Bristol-Myers Squibb Co. (BMY) intends to split its 83.1% holding in the Nutritional segment which operates under its subsidiary Mead Johnson and develops infant formulas such as Enfamil and other nutritional products. The move is aimed to enable the company to concentrate on its core biopharmaceutical business. The transaction is expected to be accretive to earnings beginning in 2010. 

Under the terms of the deal, Bristol-Myers shareholders can exchange some, none or all of their shares of the company for shares of Mead Johnson common stock tax-free and at a discount. On completion, the exchange offer would enable Bristol-Myers to dispose of its entire holding interest in Mead Johnson. 

For every $1 of Bristol-Myers stock exchanged, stockholders will get approximately $1.11 worth of Mead shares. The offer is set to expire on Dec 14, unless extended or terminated. Bristol-Myers owns 170 million shares of Mead Johnson. The completion of the offer requires at least 144.5 million shares of Mead Johnson common stock to be distributed. 

As a reminder, Bristol-Myers divested 17% in Mead Johnson through an Initial Public Offering in Feb 2009 and raised $720 million. 

The split-off would enable Bristol-Myers to function as a fully independent biopharma company focusing exclusively on its pharmaceuticals segment, which manufactures and sells branded pharmaceutical drugs such as Pravachol for cholesterol reduction, Plavix for hypertension and Erbitux for cancer. 

Even though Plavix is the top growth driver, patent expirations loom large on the company starting 2011 when the Plavix patent expires.
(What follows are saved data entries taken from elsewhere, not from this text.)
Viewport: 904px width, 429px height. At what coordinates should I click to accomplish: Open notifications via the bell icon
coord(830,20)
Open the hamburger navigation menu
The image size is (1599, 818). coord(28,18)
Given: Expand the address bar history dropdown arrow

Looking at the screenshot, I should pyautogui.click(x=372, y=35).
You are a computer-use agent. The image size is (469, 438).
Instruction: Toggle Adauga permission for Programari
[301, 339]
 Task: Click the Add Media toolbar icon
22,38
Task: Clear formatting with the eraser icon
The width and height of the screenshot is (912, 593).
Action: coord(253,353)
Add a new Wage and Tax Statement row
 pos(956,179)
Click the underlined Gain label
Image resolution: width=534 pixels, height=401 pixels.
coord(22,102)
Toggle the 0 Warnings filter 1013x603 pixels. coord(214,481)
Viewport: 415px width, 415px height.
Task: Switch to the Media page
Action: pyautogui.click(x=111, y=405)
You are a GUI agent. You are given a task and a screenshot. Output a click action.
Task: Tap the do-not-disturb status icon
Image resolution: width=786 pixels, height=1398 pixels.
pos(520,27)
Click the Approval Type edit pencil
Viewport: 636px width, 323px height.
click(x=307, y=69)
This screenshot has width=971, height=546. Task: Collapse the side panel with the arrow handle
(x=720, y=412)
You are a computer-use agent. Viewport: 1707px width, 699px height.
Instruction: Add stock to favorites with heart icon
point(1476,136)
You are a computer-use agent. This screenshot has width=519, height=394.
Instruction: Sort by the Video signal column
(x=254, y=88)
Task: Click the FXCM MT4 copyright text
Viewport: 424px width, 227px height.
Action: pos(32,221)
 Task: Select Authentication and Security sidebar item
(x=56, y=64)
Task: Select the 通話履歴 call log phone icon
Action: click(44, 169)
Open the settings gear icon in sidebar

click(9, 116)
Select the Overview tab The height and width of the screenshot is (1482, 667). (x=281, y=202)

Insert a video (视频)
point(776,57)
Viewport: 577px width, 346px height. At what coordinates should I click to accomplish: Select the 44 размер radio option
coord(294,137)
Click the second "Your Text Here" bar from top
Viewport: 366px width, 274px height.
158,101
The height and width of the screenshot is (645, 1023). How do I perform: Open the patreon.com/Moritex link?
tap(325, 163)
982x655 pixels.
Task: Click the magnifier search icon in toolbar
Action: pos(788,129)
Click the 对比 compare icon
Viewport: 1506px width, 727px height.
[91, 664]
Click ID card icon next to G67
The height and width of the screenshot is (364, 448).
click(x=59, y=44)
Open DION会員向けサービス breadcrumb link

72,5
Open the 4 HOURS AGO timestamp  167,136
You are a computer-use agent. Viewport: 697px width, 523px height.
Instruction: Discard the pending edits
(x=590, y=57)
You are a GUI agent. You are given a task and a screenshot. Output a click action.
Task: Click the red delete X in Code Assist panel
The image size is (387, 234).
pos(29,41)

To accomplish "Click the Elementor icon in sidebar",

Furthermore, the antiplatelet blood thinner indicated to reduce the risk of heart attack in patients with atherosclerosis is facing competition from Eli Lilly’s (LLY) Effient, which was launched recently. 

The company has lost patent protection on products worth about $4 billion in sales over the past four years. Drugs such as Cefzil, Paraplatin, Glucophage, Monopril and Taxol are also experiencing declining sales due to generic competition. However, the $1 billion addition in cost cuts in 2012−2013, the extension of the Abilify agreement with Otsuka, and the acquisition of Medarex indicate that management is taking meaningful steps to prepare for the loss of exclusivity of Plavix. 

Currently, we are Neutral on Bristol-Myers.